Two very different movies, two very similar ratings. Huh. The first one is kind of a cheat - it's shorter than I tend to accept. It's a highly acclaimed movie that frequently appears on best-of lists, though, so I'm going to count it (as I did with Un Chien Andalou, for another example).
Nuit et Brouillard (Night and Fog)
Alain Resnais, 1955
A documentary about the Holocaust. Basically.

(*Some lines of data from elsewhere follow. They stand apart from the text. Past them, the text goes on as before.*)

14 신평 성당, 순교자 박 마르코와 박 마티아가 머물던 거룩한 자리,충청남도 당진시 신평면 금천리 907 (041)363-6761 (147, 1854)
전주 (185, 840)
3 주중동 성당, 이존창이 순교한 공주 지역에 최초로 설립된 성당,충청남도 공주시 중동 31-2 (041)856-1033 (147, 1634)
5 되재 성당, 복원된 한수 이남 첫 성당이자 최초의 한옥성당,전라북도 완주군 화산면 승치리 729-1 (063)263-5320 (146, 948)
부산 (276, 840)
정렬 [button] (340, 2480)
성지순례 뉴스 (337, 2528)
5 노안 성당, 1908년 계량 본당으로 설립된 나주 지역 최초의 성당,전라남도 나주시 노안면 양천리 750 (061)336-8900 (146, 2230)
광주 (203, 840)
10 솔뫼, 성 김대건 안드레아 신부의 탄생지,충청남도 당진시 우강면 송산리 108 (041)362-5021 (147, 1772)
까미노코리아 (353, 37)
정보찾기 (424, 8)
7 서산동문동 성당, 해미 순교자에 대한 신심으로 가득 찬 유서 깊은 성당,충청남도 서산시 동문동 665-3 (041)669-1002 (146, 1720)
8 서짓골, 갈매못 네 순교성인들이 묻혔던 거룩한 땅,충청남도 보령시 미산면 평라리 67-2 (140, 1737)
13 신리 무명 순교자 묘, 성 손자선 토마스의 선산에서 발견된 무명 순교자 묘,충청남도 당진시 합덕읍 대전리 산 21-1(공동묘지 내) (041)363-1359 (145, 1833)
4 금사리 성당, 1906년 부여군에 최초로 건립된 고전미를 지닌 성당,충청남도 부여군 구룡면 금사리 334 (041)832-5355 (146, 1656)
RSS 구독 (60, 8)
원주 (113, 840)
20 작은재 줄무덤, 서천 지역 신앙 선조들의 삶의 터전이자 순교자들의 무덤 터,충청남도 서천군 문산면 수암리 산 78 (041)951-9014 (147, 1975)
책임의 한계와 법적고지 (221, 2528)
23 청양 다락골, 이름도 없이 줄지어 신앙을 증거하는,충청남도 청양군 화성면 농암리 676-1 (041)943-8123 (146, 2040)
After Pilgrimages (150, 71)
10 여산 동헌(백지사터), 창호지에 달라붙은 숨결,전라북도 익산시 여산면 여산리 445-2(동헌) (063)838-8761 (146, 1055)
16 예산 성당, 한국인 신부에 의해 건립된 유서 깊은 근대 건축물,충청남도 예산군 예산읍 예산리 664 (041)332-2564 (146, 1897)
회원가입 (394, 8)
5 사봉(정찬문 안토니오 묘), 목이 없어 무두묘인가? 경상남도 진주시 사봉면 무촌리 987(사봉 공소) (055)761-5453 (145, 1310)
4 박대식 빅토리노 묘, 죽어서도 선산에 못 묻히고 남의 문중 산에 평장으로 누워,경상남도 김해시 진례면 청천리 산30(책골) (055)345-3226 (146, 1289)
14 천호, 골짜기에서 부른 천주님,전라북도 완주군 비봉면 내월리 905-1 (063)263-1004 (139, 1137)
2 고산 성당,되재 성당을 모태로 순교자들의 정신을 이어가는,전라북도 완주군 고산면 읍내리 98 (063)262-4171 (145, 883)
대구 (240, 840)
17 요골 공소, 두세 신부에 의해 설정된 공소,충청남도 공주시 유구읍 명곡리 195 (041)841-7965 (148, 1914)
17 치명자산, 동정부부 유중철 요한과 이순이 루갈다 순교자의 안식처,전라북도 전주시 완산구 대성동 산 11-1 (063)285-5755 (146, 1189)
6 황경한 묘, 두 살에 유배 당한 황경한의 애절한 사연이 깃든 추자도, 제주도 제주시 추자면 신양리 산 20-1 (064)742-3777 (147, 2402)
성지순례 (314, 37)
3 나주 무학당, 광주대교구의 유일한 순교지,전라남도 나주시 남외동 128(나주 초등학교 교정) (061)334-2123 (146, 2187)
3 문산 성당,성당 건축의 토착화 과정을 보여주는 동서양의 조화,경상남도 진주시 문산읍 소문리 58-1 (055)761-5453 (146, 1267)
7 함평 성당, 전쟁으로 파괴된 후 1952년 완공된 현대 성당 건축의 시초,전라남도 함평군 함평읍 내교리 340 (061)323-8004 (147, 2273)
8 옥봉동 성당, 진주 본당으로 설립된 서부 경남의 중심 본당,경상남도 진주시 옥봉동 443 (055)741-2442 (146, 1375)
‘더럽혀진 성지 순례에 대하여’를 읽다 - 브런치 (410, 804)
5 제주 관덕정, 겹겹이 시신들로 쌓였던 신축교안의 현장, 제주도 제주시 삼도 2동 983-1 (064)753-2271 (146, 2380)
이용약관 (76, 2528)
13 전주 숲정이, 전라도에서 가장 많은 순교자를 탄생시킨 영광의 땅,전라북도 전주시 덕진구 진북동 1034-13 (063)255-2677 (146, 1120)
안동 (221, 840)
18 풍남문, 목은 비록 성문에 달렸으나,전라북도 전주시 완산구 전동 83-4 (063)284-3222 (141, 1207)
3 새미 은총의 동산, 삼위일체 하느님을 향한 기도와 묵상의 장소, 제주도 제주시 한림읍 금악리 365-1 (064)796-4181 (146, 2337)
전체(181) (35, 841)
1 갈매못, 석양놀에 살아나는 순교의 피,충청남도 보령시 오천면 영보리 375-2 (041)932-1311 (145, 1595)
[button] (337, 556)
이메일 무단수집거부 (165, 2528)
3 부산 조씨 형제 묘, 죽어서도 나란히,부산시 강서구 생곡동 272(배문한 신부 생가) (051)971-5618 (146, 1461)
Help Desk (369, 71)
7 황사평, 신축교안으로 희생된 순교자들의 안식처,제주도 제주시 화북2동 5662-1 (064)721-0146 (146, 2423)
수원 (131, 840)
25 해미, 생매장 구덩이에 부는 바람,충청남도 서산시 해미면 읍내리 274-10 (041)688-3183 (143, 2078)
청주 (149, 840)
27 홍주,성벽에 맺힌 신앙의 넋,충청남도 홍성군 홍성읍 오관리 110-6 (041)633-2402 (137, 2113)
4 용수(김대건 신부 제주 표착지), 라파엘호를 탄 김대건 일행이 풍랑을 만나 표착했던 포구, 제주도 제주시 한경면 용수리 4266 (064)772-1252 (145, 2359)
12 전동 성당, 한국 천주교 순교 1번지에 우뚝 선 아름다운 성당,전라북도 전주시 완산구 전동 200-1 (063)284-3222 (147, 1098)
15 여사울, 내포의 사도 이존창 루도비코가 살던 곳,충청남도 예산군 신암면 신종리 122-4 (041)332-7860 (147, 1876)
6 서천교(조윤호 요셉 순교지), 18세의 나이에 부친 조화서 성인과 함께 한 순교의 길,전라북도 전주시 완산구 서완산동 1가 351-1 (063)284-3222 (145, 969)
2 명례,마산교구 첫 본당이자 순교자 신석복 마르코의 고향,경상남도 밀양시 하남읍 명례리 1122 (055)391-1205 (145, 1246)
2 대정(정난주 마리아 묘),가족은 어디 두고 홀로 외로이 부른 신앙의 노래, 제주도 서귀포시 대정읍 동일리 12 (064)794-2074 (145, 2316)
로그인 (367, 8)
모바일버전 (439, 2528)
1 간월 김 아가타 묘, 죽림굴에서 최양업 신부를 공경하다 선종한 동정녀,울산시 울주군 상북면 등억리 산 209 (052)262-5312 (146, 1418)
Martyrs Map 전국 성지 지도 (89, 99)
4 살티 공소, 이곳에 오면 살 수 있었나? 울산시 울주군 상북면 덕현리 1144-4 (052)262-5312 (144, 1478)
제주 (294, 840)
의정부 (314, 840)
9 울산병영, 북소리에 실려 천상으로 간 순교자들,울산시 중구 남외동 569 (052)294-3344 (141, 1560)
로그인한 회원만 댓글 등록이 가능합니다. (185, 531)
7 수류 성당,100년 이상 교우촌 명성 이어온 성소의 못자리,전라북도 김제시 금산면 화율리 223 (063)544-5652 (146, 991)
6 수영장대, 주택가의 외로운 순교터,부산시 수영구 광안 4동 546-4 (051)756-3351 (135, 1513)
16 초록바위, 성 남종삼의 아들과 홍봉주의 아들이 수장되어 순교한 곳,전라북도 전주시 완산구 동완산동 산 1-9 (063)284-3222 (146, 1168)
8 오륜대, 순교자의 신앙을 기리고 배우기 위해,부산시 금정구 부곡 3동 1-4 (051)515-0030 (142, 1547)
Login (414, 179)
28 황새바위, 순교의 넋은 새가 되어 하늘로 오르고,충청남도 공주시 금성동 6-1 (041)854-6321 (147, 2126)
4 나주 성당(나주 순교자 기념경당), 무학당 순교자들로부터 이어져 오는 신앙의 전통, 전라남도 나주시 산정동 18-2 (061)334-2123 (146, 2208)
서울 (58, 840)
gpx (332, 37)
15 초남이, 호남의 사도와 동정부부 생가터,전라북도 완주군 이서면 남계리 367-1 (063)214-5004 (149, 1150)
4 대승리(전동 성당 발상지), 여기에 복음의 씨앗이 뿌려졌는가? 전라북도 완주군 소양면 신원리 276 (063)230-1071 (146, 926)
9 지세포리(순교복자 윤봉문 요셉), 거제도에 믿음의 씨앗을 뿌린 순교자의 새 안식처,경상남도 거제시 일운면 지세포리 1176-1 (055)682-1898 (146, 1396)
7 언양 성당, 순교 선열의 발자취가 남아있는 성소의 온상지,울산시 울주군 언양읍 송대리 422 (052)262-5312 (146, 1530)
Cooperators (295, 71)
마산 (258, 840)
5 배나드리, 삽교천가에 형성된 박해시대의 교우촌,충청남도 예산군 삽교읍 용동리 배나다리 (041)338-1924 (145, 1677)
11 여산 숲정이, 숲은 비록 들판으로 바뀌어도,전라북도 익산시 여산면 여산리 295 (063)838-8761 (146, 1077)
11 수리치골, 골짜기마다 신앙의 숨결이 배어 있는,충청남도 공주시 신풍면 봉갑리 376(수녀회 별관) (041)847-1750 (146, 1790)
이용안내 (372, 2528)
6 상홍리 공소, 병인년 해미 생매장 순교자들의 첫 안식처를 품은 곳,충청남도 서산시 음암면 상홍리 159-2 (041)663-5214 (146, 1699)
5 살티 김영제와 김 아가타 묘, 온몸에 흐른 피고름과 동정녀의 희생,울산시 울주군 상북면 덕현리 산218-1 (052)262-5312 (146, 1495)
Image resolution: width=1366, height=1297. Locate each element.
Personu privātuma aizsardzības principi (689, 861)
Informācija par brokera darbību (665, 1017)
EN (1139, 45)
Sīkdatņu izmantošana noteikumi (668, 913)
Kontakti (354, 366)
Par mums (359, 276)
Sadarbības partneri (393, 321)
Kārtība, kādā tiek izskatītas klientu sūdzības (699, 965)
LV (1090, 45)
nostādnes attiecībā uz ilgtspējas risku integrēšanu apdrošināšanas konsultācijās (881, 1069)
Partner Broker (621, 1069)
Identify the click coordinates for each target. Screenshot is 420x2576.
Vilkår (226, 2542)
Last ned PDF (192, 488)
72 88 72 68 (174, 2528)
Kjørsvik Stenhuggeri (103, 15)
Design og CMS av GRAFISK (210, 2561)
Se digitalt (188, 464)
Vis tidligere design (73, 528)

The first half or so of this documentary was a disappointment, given the acclaim that it typically receives. It was made up of a mixture of documentary footage of the concentration camps and newer footage shot at the same locations, now abandoned and overgrown. It’s an interesting conceit, but the focus was on the documentary footage which, combined with the matter-of-fact voiceover, gave it the tone of the sort of thing you’d seen in a middle school classroom.
But then they started showing the bodies. Mutilated, starved, bulldozed, burned . . . simulated death in movies never looks like this. The point of the flat narration suddenly became apparent, as anything else would trivialize the images, rather than showcase their full nauseating potency. I was impressed.
And yet. . . it almost seems like cheating, in a way. The imagery was horrifying, sure. It had a strong, dramatic impact – but only because of the subject matter. I don’t know that this movie presented the pre-existing footage in a way that made it any more effective than it would have been in some other (relatively neutral) context. The movie works, yes, but the reason why it works (given that the other interesting aspect, the comparison with the abandoned sites, never fully developed) is kind of disassociated from the production.
6/10
I Coltelli del Vendicatore (Knives of the Avenger)
Mario Bava, 1966
Helmut (Cameron Mitchell), a warrior with a dark past, falls in with a peasant woman (Elissa Pichelli) and her son. He soon finds himself the only thing standing between them and all manner of violent semi-political intrigue.
Knives of the Avenger is far from Mario Bava’s best effort. It was a cheap and rushed production, and this is evident in pretty much every frame. Still, Bava does what he can to make it look good, and even succeeds at times. The fight in the tavern and the climactic battle in the cave/grotto are shot with wonderfully moody lighting that would better fit a gothic horror movie, and it does a lot to help those sequences pop. Of course, that’s the sort of thing Bava could do in his sleep.
Storywise, this is basically a western made out of Vikings, which particularly owes a debt to Shane, what with the troubled drifter falling in with a poor family, becoming a father figure to the son, falling in love with the mom, and protecting them from the bad guys. The plot is actually reasonably compelling, with plenty of twists and turns - it just isn’t put forward with much enthusiasm. It’s definitely worth a look, but if you just want to see Bava’s style applied to a swords-and-sandals film, you’d do a lot better with Hercules in the Haunted World.